The US Securities & Exchange Commission (SEC) this week charged Elizabeth Holmes with widespread fraud following an investigation of more than two years prompted by revelations in The Wall Street Journal. Holmes is (or was) the CEO of Theranos, a Silicon Valley biotech company with a peak valuation of Us$9bn that raised at least $700m from investors. Once the world’s youngest self-made woman billionaire, she was viewed as a disrupter du jour, the tech world’s answer to the US’S high-cost healthcare system. A Stanford University dropout, Holmes founded her company at age 19, and her idea was this: technology that from a single finger pinprick could test and analyse blood samples for conditions including cancer and diabetes. In theory, it was more accessible, quicker, and cheaper than traditional blood testing. She was democratising health care. She was also a wild exaggerator, peddling a fantasy. Along with former Theranos president Ramesh “Sunny” Balwani, Holmes told investors that Theranos had made $100m in revenues in 2014 and that it was on track to make $1bn in 2015, information that had no basis. The start-up generated little more than $100,000 in revenue that year.
Theranos fudged data and lied about contracts with the US military that did not exist. Worse, its minilab technology could only actually carry out a small number of tests, and the company knew it, so it used outside labs to assess blood samples.
e:
Pants on fire
Holmes, who settled with the SEC without admitting or denying the allegations, will pay a $500,000 penalty and is barred from serving as an officer or director of any public company for a decade; she also relinquished her super-voting control.

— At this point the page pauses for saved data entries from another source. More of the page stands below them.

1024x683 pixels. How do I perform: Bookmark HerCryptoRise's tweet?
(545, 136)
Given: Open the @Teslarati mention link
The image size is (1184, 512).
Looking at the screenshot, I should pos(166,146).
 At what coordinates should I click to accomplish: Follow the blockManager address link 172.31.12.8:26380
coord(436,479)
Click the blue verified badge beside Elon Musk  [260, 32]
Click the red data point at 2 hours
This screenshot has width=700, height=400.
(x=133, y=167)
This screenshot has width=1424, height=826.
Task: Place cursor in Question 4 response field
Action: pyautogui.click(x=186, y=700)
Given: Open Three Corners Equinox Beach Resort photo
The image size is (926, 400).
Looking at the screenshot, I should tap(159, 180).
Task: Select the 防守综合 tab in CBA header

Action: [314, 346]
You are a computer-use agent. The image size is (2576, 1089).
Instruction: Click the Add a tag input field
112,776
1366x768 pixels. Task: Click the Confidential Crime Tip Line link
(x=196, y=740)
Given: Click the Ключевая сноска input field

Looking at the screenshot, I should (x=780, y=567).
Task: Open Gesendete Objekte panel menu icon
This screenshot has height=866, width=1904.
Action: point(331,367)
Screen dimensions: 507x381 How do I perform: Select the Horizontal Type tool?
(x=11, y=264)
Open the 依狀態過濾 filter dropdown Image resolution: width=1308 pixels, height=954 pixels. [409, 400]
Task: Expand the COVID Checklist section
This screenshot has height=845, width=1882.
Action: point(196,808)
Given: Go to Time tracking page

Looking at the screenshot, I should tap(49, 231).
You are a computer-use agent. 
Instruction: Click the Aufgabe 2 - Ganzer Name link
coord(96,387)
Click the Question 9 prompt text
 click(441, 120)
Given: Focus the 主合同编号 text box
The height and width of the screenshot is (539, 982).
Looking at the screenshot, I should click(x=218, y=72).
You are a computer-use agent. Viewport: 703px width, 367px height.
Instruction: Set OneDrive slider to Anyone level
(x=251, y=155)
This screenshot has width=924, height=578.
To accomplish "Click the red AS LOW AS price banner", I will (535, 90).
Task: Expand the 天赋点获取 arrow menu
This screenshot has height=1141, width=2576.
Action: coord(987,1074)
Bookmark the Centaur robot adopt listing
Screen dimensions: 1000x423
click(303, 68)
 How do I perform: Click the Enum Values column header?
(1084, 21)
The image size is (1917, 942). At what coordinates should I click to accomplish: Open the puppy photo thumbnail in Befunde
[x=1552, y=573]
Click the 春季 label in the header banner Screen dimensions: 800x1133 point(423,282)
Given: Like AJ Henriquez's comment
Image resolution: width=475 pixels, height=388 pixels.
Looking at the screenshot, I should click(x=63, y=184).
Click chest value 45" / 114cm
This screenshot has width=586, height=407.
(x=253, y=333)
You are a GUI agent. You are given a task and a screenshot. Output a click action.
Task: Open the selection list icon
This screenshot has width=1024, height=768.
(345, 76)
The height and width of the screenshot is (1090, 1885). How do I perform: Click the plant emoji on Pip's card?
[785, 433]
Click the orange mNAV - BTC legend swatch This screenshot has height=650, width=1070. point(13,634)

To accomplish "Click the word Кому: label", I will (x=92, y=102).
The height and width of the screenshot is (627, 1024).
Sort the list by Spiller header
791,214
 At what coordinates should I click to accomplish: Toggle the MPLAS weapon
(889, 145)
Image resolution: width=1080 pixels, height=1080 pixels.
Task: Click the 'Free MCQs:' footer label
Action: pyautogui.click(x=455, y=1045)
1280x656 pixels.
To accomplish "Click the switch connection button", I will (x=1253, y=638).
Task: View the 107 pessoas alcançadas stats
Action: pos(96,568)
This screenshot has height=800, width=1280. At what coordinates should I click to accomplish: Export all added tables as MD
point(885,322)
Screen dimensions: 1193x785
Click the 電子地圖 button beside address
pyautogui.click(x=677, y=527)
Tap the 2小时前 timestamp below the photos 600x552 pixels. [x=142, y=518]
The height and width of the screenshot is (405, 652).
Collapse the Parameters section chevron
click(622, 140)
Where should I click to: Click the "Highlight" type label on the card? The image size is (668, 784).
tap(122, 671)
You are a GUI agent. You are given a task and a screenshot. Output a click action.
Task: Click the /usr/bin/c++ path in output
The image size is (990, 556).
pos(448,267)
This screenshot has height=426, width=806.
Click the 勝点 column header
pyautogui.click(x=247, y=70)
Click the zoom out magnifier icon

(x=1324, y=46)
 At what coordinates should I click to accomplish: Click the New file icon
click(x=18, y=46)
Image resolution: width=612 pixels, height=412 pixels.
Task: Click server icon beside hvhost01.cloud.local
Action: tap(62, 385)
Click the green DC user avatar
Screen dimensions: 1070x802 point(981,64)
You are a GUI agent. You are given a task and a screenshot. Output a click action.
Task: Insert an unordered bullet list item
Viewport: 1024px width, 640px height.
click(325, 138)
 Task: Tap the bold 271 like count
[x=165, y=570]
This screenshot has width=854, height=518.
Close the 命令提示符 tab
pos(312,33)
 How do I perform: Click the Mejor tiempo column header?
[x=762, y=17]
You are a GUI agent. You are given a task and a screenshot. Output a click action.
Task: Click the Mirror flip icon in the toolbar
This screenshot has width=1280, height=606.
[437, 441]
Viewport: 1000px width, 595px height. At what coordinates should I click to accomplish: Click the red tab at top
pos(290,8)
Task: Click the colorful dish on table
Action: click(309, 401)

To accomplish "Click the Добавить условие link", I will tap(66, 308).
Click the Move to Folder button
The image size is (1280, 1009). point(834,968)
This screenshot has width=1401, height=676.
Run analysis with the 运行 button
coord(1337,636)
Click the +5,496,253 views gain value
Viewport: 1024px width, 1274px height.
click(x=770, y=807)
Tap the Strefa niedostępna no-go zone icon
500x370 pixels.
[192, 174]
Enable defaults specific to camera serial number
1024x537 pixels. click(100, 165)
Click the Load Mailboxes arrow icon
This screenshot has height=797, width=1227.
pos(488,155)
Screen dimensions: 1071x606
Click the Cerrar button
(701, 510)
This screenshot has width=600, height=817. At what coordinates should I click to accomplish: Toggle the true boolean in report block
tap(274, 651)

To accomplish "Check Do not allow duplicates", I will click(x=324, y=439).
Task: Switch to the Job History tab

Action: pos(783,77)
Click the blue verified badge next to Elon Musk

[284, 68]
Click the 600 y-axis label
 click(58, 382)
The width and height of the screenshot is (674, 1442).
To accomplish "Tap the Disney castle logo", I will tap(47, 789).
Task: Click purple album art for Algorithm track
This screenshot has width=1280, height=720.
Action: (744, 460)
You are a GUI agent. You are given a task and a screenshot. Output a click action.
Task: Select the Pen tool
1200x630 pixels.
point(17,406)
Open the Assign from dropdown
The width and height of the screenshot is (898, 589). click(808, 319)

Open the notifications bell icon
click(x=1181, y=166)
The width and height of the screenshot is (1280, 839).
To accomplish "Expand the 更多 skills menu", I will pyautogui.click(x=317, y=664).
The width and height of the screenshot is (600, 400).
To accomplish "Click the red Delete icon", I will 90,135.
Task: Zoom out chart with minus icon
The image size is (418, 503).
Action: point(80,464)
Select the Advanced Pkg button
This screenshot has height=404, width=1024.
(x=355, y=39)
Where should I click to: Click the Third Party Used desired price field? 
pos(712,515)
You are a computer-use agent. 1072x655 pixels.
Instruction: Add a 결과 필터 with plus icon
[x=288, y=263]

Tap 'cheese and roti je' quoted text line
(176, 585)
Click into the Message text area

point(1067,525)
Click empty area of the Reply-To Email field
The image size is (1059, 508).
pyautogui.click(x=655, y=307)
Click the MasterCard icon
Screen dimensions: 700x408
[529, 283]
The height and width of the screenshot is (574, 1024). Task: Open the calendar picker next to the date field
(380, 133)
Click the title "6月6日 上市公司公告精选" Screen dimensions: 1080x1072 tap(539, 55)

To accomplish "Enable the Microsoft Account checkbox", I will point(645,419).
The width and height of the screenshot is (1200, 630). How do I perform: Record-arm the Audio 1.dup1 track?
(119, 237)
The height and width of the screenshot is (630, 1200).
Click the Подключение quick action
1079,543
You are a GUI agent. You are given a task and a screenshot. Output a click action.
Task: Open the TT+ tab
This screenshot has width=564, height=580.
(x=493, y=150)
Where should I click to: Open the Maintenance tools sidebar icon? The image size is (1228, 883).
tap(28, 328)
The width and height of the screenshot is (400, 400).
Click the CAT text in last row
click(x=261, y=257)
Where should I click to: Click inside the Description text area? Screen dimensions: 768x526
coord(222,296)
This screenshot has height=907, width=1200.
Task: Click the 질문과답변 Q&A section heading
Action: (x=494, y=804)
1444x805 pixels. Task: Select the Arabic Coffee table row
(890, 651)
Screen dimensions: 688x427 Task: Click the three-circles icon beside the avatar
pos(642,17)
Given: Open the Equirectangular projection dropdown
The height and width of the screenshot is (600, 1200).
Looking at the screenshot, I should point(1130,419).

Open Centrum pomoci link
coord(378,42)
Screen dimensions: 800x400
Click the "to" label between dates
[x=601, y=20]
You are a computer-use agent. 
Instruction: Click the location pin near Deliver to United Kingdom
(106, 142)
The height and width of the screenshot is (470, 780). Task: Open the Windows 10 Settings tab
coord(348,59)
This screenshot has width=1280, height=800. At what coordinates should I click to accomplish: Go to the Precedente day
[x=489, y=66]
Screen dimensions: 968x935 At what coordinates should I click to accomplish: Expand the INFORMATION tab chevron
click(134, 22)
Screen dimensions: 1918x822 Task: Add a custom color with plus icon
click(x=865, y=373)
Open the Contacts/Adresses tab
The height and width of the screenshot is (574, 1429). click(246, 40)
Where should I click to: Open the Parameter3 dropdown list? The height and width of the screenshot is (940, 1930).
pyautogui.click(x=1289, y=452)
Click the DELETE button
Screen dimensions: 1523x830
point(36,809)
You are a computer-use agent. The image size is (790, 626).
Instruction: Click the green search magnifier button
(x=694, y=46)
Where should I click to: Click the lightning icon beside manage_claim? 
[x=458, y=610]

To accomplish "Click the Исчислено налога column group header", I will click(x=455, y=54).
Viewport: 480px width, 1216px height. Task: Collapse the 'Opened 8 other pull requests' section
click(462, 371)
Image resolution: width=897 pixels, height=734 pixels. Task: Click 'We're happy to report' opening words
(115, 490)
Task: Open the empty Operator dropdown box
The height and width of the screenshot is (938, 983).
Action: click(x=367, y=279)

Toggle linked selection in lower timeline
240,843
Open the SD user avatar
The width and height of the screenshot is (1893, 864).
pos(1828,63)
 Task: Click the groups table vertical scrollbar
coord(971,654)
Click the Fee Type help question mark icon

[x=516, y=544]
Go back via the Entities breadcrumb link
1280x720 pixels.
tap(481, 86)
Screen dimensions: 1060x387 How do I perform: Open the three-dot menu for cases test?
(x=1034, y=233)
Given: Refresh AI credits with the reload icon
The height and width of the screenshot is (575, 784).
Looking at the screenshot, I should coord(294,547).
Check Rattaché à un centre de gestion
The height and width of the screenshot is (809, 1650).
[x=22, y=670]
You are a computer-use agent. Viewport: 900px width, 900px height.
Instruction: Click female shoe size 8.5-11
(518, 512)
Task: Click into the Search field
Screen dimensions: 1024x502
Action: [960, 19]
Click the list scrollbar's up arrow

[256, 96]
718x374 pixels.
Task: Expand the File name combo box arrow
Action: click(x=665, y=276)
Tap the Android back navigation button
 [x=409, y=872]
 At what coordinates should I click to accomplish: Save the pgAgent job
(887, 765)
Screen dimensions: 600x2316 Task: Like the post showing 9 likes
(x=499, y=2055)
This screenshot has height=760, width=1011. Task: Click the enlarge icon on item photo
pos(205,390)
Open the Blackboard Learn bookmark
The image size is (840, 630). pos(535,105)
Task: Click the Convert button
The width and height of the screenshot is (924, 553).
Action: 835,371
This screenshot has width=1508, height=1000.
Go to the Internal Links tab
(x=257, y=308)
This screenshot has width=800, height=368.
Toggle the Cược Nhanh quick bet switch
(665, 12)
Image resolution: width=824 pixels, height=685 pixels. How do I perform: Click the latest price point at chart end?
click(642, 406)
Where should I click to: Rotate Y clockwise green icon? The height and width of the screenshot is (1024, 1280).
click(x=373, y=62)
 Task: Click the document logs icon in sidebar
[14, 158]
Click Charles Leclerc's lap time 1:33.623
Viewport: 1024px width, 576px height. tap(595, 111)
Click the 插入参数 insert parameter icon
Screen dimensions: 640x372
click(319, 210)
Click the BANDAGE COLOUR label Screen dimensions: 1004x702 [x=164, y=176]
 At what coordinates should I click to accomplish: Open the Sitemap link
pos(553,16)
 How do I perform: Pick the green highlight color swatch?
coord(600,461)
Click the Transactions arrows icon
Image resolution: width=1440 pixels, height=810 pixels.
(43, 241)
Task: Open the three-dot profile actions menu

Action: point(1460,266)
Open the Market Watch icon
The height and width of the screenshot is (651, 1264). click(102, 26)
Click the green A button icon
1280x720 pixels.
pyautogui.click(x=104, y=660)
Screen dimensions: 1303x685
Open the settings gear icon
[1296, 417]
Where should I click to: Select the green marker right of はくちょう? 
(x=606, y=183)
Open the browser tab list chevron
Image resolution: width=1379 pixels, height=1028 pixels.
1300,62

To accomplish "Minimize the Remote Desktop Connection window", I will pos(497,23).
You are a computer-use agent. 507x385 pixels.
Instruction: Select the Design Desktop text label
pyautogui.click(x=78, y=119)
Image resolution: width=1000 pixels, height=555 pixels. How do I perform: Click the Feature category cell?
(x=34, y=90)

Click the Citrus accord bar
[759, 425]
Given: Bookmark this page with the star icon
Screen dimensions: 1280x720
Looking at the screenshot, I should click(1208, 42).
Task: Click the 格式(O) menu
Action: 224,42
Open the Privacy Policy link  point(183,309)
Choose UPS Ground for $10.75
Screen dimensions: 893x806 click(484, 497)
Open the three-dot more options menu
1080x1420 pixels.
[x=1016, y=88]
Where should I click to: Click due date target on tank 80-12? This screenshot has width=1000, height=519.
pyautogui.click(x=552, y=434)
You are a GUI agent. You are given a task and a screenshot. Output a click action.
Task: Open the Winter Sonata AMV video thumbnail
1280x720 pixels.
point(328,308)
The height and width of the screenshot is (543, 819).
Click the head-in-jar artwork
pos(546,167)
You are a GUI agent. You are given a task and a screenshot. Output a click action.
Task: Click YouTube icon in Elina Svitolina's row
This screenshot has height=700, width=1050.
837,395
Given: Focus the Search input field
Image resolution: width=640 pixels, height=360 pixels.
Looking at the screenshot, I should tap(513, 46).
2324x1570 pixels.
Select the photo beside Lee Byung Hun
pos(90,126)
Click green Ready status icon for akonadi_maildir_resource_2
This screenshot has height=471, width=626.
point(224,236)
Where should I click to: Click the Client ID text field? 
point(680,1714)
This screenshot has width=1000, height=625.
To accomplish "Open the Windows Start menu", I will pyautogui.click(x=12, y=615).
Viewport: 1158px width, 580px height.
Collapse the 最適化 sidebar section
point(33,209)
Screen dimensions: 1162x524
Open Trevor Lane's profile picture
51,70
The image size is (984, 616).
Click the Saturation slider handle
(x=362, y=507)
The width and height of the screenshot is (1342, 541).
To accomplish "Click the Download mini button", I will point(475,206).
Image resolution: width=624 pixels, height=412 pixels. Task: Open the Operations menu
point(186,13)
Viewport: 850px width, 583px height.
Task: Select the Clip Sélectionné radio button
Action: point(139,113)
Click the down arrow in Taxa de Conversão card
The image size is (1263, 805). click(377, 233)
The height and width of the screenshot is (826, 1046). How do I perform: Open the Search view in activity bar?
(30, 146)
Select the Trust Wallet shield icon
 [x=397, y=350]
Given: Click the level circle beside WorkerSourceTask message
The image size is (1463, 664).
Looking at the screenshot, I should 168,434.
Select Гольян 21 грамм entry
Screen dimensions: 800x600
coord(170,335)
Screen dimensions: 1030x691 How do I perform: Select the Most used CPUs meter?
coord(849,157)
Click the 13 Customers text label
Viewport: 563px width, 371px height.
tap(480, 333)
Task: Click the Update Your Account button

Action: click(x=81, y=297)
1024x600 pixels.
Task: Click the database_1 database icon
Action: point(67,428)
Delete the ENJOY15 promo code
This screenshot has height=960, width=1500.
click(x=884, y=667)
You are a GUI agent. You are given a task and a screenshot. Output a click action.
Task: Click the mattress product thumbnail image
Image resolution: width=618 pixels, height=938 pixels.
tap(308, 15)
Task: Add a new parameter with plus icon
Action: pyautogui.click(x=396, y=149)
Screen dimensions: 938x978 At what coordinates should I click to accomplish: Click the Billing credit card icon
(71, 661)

Almost always dressed in a Steve Jobs-esque black turtleneck, Holmes was regularly and not coincidentally compared to the Apple founder.
She used the garment as a visual expression connecting her to a globally recognised visionary, all the while overreaching, cutting corners and ignoring good governance.
The SEC summed it up like this: “Innovators who seek to revolutionise and disrupt an industry must tell investors the truth about what their technology can do today — not just what they hope it might do some day.” Holmes assembled a brand-name board that at one time included two former secretaries of state: George Shultz and Henry Kissinger. Rupert Murdoch was an investor, and US pharmacy chain Walgreens even signed a partnership with Theranos.
I wonder if she’s a cautionary tale of just how mesmerised investors have become by the “brilliant dropout” narrative — the club, after all, includes Bill Gates, Mark Zuckerberg and Larry Ellison.